====== Input ======

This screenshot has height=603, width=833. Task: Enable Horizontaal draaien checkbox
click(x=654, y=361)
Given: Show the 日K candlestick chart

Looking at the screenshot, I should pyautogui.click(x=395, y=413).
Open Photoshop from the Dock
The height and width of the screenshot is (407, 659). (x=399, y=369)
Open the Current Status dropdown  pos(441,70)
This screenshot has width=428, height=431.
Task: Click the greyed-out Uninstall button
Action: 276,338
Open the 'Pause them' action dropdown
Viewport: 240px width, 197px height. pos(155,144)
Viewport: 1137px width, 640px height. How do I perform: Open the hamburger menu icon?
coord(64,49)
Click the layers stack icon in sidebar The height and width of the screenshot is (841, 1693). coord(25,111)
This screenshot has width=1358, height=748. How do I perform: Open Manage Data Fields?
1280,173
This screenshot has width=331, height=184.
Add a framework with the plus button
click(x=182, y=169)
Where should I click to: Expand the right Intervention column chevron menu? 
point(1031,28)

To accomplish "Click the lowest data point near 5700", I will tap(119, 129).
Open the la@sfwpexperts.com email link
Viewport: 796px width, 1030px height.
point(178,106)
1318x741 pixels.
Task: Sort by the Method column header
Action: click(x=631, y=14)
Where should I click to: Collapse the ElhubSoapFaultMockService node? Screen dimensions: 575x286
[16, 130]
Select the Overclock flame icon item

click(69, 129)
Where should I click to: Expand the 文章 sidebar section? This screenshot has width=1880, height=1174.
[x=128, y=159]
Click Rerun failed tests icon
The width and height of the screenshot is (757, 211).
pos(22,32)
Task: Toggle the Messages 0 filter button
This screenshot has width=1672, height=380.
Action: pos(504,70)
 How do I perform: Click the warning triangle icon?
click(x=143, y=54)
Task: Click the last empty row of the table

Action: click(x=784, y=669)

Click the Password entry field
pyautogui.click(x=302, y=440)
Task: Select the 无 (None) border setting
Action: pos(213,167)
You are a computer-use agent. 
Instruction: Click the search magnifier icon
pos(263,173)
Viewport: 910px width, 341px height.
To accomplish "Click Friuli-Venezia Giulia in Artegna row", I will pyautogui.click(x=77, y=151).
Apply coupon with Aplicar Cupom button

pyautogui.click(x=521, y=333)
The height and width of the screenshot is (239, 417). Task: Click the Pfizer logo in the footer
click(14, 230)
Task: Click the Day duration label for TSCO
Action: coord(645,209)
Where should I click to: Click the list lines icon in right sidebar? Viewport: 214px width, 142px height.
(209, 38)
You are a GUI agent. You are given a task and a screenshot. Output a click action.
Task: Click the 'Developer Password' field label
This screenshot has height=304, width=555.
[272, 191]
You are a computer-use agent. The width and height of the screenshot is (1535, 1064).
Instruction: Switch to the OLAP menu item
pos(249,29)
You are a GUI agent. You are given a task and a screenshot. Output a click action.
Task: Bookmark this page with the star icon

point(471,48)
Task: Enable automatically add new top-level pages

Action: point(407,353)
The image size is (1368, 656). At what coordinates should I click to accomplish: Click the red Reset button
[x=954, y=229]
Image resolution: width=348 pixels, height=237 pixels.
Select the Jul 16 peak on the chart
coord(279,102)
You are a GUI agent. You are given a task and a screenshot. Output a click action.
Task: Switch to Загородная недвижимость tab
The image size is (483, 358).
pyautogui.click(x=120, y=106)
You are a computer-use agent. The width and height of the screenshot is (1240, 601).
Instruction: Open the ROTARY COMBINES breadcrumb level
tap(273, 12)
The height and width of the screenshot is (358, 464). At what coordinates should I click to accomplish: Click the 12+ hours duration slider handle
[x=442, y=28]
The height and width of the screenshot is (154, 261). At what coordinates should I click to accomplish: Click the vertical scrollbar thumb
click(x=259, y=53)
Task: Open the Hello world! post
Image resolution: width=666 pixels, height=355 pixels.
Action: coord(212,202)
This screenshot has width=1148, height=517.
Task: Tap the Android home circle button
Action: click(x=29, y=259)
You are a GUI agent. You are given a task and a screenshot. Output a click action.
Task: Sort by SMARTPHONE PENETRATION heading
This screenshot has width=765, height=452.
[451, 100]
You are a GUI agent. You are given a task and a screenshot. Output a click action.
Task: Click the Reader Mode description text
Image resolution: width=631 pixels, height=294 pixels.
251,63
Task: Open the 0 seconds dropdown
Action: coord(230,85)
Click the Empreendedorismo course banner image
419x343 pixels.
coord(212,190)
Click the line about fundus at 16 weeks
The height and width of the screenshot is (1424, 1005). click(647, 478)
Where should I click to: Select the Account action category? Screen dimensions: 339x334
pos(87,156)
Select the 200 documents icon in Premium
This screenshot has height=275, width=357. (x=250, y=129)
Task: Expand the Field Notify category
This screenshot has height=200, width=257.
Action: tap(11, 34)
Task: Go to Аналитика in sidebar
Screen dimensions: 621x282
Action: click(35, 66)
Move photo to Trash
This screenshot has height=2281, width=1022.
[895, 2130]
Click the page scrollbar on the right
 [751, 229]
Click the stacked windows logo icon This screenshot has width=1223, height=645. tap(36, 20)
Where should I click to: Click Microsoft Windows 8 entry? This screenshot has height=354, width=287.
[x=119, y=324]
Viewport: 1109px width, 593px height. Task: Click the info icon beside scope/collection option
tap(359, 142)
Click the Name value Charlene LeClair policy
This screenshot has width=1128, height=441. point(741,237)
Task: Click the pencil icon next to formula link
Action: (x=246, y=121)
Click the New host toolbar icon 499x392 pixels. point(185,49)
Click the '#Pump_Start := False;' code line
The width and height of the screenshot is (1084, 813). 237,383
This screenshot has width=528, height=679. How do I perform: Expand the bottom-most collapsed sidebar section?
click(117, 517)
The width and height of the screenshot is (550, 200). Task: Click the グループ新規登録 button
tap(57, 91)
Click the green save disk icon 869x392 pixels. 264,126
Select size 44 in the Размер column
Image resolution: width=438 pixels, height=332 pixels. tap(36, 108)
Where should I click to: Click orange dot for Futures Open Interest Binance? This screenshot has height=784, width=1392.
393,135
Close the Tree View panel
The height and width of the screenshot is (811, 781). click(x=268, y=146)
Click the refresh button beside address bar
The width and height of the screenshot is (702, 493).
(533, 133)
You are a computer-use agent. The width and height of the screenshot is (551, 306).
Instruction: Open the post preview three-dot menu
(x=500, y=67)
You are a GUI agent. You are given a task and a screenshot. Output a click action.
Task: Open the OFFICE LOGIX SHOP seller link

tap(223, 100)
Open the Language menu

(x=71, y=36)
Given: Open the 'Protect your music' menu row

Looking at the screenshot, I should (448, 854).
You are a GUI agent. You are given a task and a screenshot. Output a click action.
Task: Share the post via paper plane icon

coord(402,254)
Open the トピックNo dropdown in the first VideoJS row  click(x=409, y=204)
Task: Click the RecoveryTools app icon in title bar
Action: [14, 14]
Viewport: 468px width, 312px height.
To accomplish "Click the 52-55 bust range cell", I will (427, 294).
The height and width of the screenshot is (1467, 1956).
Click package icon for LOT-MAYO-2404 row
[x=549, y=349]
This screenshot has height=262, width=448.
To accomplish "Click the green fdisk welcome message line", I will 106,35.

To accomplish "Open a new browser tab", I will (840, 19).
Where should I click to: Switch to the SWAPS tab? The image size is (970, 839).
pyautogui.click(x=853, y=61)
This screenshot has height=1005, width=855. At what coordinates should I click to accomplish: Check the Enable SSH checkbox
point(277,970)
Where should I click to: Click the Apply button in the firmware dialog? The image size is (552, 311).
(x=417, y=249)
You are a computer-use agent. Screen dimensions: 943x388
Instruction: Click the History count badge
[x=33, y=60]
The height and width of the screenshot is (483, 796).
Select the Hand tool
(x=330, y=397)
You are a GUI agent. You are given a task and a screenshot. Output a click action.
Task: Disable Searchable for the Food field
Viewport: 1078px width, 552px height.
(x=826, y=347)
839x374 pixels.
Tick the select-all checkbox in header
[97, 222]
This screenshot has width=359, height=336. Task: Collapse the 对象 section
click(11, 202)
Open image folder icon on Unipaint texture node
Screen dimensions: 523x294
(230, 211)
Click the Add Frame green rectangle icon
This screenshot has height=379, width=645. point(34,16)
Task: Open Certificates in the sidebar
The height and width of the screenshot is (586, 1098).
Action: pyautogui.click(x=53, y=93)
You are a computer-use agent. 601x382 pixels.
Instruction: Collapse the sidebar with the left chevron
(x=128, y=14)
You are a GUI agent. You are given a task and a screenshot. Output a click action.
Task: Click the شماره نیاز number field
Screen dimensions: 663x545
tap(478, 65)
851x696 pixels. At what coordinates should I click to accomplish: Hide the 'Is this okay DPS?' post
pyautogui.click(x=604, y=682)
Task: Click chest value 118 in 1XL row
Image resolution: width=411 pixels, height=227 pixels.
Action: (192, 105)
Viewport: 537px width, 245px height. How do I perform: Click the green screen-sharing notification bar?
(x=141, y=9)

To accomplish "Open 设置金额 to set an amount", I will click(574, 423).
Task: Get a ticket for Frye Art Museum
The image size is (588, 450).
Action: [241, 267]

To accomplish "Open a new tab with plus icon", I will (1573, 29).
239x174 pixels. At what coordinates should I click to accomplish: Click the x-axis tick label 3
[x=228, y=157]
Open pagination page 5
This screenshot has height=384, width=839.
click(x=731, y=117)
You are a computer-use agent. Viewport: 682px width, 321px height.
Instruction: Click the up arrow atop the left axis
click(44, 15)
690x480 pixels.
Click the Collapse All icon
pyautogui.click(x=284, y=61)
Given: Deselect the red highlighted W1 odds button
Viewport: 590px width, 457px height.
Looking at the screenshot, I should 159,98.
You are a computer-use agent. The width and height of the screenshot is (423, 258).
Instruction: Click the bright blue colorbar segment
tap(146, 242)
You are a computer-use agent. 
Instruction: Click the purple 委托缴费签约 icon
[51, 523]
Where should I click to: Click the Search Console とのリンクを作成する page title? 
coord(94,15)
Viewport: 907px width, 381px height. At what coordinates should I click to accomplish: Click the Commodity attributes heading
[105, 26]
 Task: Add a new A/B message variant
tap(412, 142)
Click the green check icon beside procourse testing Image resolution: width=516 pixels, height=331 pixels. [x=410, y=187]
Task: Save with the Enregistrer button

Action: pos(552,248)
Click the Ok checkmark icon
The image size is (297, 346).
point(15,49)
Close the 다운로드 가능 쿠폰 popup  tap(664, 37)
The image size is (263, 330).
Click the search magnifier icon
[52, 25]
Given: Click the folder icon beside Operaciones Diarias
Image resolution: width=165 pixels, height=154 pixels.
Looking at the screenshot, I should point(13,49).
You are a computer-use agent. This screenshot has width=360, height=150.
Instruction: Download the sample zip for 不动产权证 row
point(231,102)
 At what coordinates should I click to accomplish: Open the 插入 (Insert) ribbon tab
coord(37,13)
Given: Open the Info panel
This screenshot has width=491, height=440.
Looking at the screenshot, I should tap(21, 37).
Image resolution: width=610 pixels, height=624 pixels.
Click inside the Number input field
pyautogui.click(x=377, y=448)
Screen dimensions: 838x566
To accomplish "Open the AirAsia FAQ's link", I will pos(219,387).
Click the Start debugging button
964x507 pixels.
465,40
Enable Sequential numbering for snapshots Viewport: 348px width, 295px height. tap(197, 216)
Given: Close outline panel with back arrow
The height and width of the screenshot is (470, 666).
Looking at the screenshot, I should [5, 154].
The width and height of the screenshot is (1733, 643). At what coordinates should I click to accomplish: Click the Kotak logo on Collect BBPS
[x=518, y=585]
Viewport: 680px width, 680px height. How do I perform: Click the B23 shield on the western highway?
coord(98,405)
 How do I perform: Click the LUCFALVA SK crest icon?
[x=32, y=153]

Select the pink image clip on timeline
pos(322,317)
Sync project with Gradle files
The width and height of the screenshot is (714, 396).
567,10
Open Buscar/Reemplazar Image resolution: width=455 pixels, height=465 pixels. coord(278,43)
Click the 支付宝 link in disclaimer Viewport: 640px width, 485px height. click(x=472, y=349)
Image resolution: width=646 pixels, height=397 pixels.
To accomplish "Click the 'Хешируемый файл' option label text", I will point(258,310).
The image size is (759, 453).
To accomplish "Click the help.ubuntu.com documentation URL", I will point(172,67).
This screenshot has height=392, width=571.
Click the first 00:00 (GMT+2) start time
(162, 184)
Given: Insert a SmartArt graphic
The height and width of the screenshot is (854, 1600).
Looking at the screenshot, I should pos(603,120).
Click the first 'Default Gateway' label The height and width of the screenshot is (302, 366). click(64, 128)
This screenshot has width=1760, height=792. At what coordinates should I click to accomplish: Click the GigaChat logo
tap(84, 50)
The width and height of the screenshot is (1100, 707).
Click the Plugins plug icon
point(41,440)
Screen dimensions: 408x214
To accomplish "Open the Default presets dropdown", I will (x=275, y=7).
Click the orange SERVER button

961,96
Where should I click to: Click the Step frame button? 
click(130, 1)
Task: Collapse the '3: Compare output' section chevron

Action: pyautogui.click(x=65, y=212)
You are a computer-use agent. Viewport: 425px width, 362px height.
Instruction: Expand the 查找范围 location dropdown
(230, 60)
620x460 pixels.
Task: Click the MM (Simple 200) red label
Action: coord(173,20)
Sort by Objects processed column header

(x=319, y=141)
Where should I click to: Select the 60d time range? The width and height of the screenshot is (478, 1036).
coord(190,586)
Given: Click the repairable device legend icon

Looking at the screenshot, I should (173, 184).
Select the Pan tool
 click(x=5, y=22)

======

### [Problem to work on]
Copy the records above exactly, please, but only from the first line through the line containing "Click the layers".

### [Exercise response]
This screenshot has height=603, width=833. Task: Enable Horizontaal draaien checkbox
click(x=654, y=361)
Given: Show the 日K candlestick chart

Looking at the screenshot, I should pyautogui.click(x=395, y=413).
Open Photoshop from the Dock
The height and width of the screenshot is (407, 659). (x=399, y=369)
Open the Current Status dropdown  pos(441,70)
This screenshot has width=428, height=431.
Task: Click the greyed-out Uninstall button
Action: 276,338
Open the 'Pause them' action dropdown
Viewport: 240px width, 197px height. pos(155,144)
Viewport: 1137px width, 640px height. How do I perform: Open the hamburger menu icon?
coord(64,49)
Click the layers stack icon in sidebar The height and width of the screenshot is (841, 1693). coord(25,111)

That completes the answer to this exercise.